[topic_maps] Re: [topicmapmail] Multiple members in XTM associations

Murray Altheim m.altheim@open.ac.uk
Sat, 14 Feb 2004 01:30:28 +0000


Lars Marius Garshol wrote:
> * Murray Altheim
> | 
> | A great deal of the functionality of what you're trying to
> | accomplish I've implemented in Ceryle. 
> 
> Until Ceryle is released I guess you'll keep seeing people
> reimplementing what you've done there... :-)

The exigencies of Ph.D. programs, academic rites, etc. and the fact
that I'm just one person...  but I wasn't bringing this up to talk
about Ceryle, more suggest that TouchGraph was helpful.

> | But as you indicate, even TM4J is a bit much to download, and the
> | number of jar files to support TM4J are even larger than it is (this
> | is true of a lot of applications, of course).
> 
> That's true. However, I suspect that if you only need the XTM importer
> and the in-memory implementation you could get by with just a few
> classes plus a small SAX parser (Piccolo or Ælfred2, say).

I think there's perhaps a bit of a misunderstanding in what it takes.
It's not simply parsing LTM or XTM into in-memory objects, it's also
*correctly* handling all the merging rules, URI equivalence issues
(which includes base URI issues), duplicate association suppression,
etc.  As somebody who also wrote my own engine (which I effectively
dumped in favour of TM4J), it's non-trivial. To use that phrase.

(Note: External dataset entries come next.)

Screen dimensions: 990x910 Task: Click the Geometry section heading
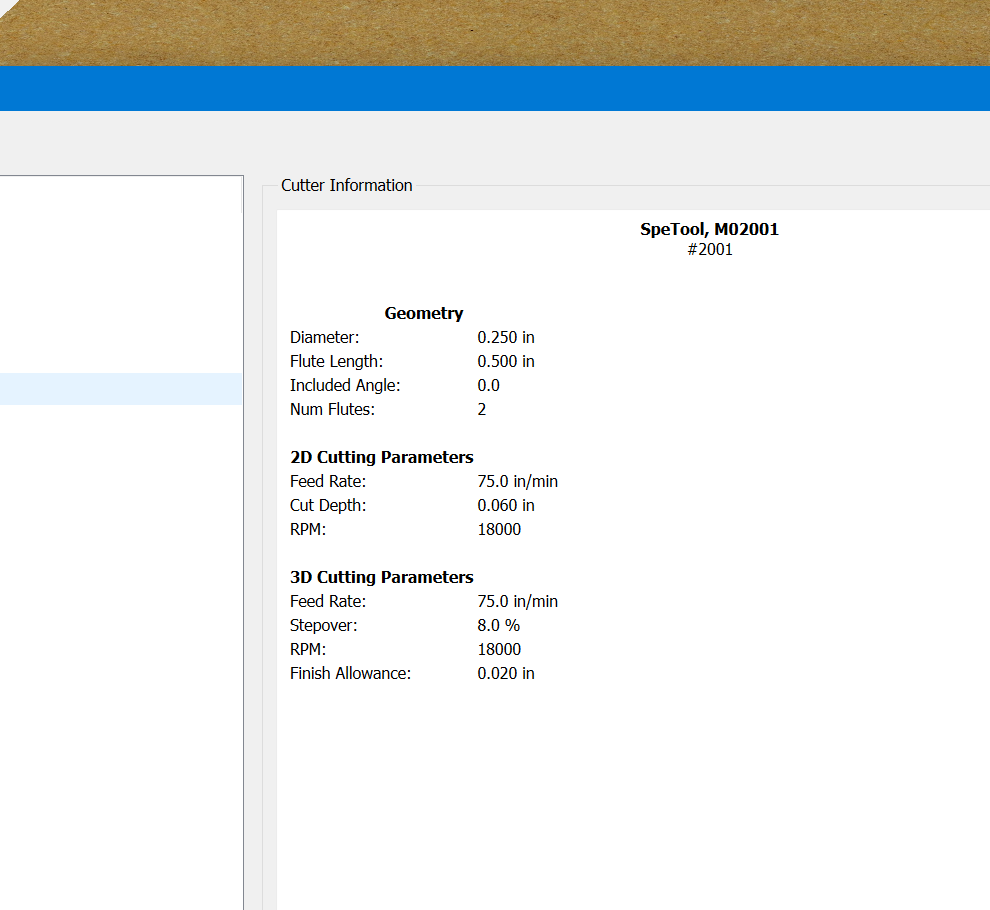tap(423, 313)
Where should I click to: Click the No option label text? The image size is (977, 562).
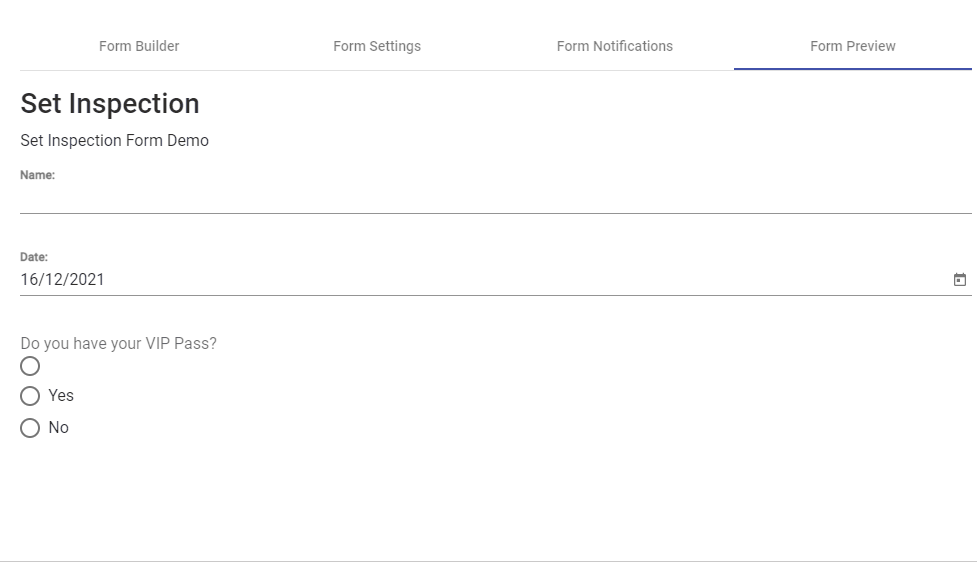tap(59, 428)

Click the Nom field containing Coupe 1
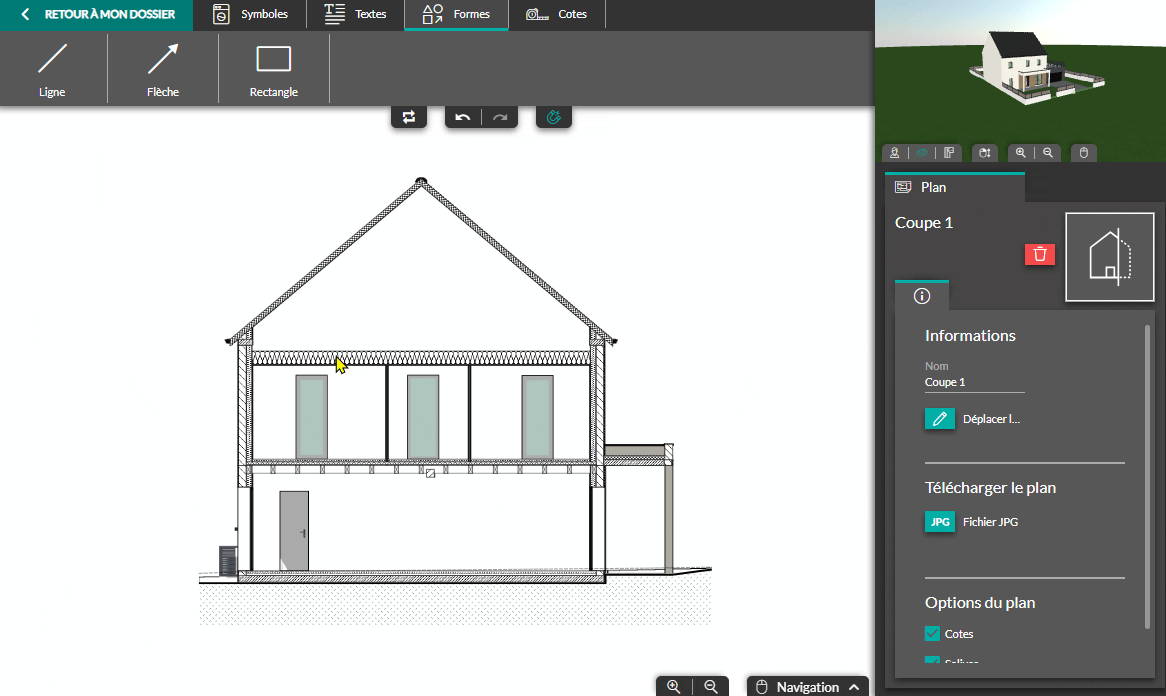pos(974,383)
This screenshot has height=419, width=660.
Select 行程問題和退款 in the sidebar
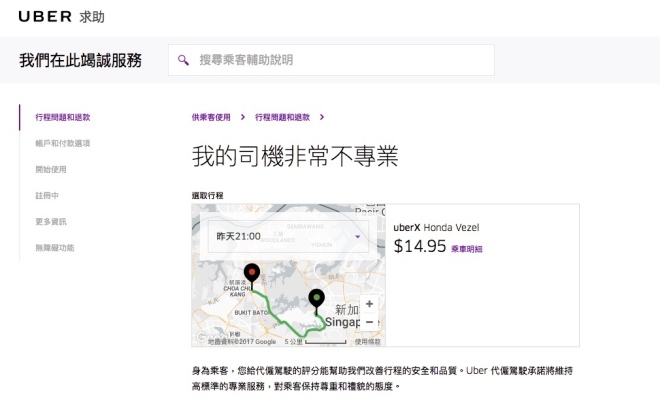62,117
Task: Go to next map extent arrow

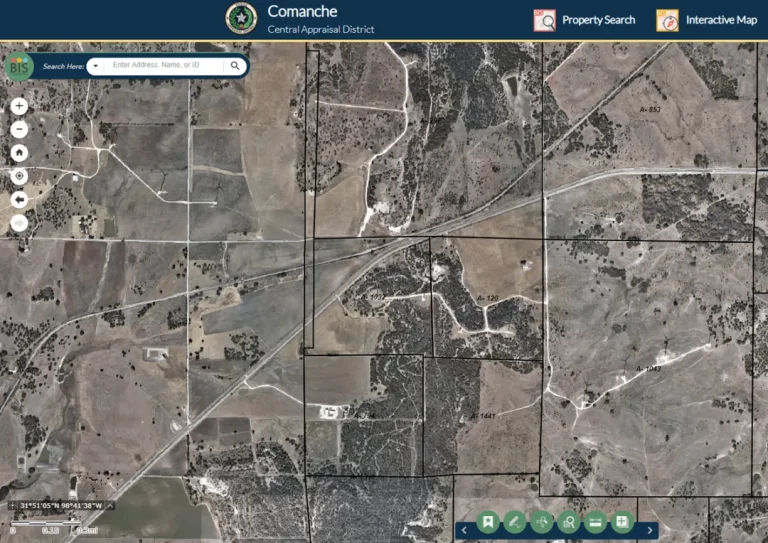Action: (x=19, y=222)
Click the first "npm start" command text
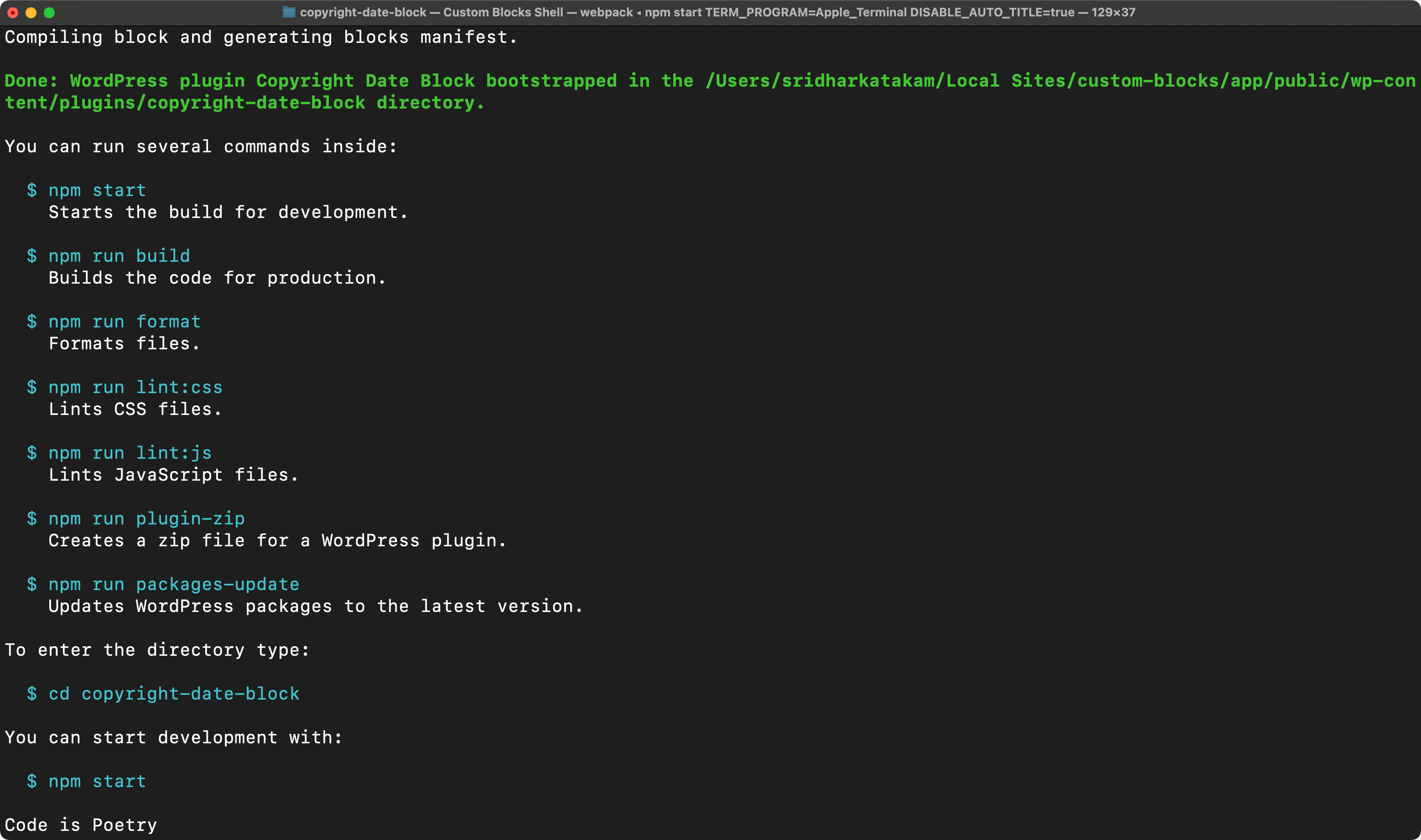This screenshot has width=1421, height=840. click(97, 190)

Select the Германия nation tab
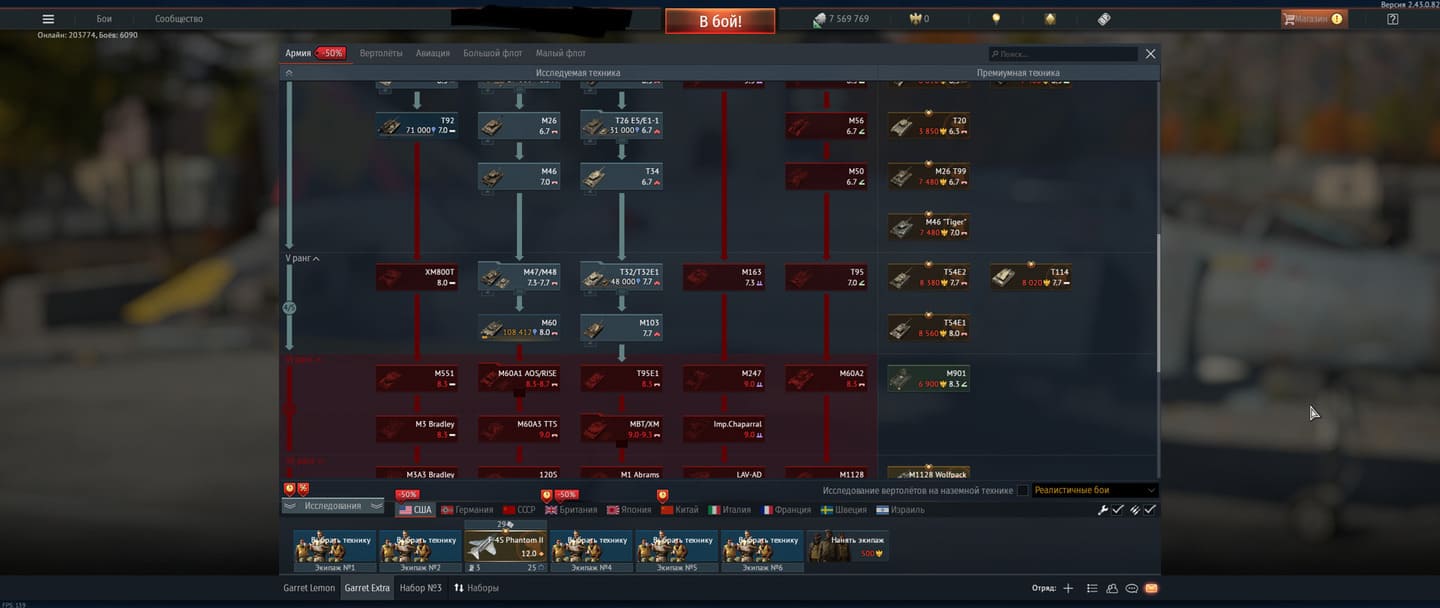467,510
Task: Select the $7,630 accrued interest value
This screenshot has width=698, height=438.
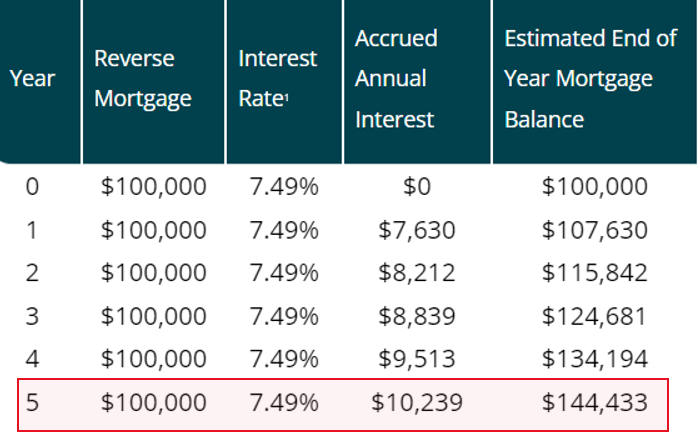Action: 417,230
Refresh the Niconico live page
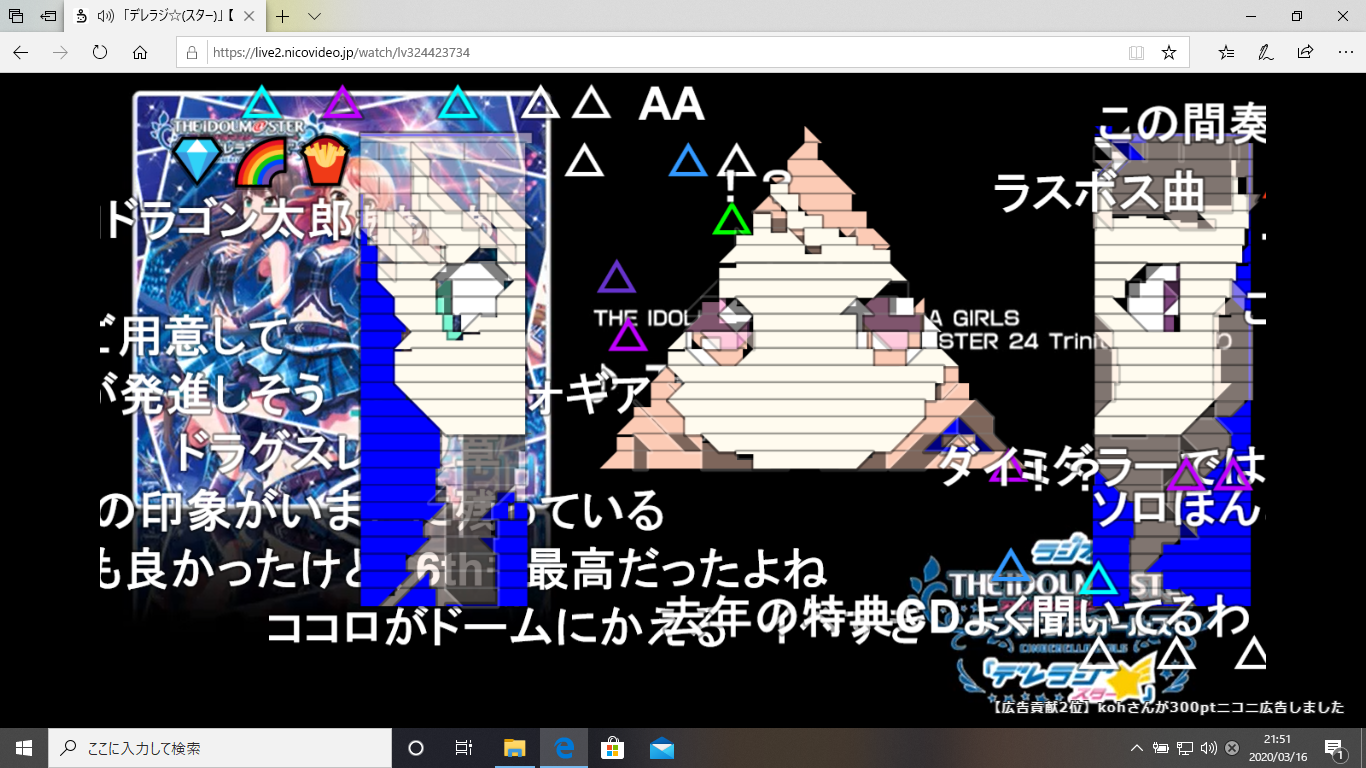Image resolution: width=1366 pixels, height=768 pixels. click(x=100, y=52)

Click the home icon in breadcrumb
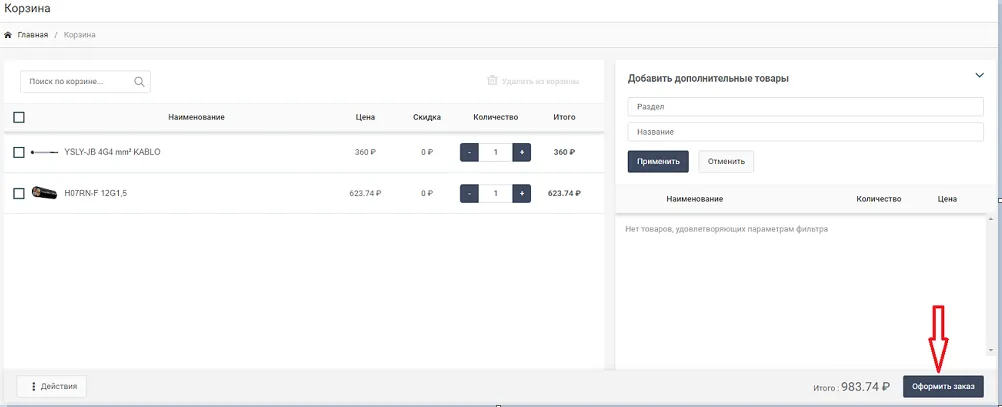(8, 35)
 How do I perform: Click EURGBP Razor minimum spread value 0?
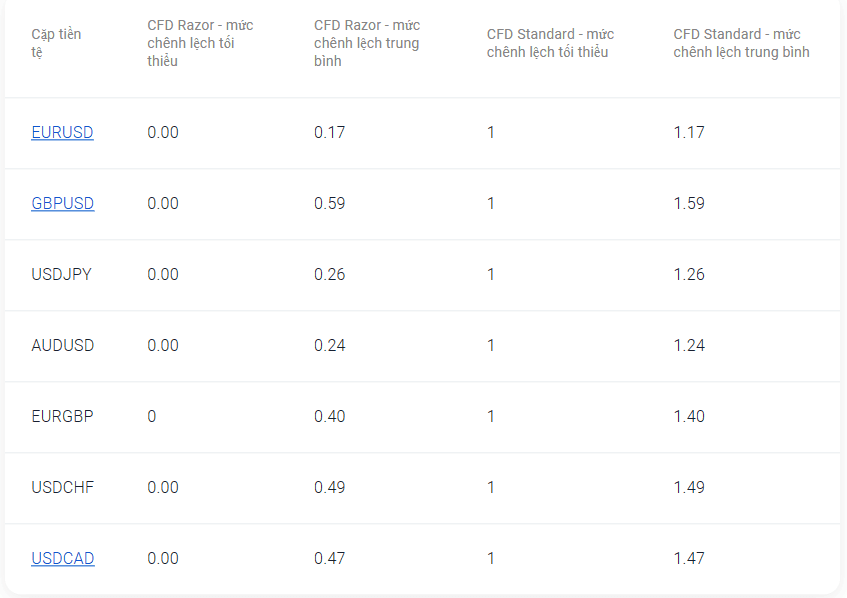tap(152, 416)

> | I've heavily extended TouchGraph (TG) for use in Ceryle, [...]
> 
> Murray, are those extensions available anywhere? I see you've gotten
> some patches into TG, but did you push it all back to the project, or
> does it live in Ceryle?

They're not simply things that could be translated back into TouchGraph.
I adapt TG into my own package (such that it still has nothing to do
with Topic Maps), then I've got an entire layer that further adapts my
adaption into a bipartite Topics-and-Associations style graph (which
actually includes several other node types). There's also a TopicMapVisualizer
API and an implementation of that API, which relies on TM4J. So it wouldn't
make any sense to try to push that back into TG. It would be an entirely
different project, two layers on top of TG plus TM4J. And even my use of
TM4J has been heavily extended with the use of a bunch of utility classes
and methods.

It all lives in Ceryle.

> | I think Alex is to be commended on creating a very functional
> | toolkit, [...]
> 
> Absolutely!
>  
> | As for some sort of XTM processor, a lightweight one that did most
> | of what TM4J does would be very cool, though in looking at TM4J I
> | don't know what you could trim, apart from not having the storage
> | backends (i.e., doing everything in memory), and perhaps dumping the
> | utility classes. 
> 
> I'd have to agree. You usually can save a lot on .jar size if you try
> (compare Ælfred against almost any other XML parser), but still...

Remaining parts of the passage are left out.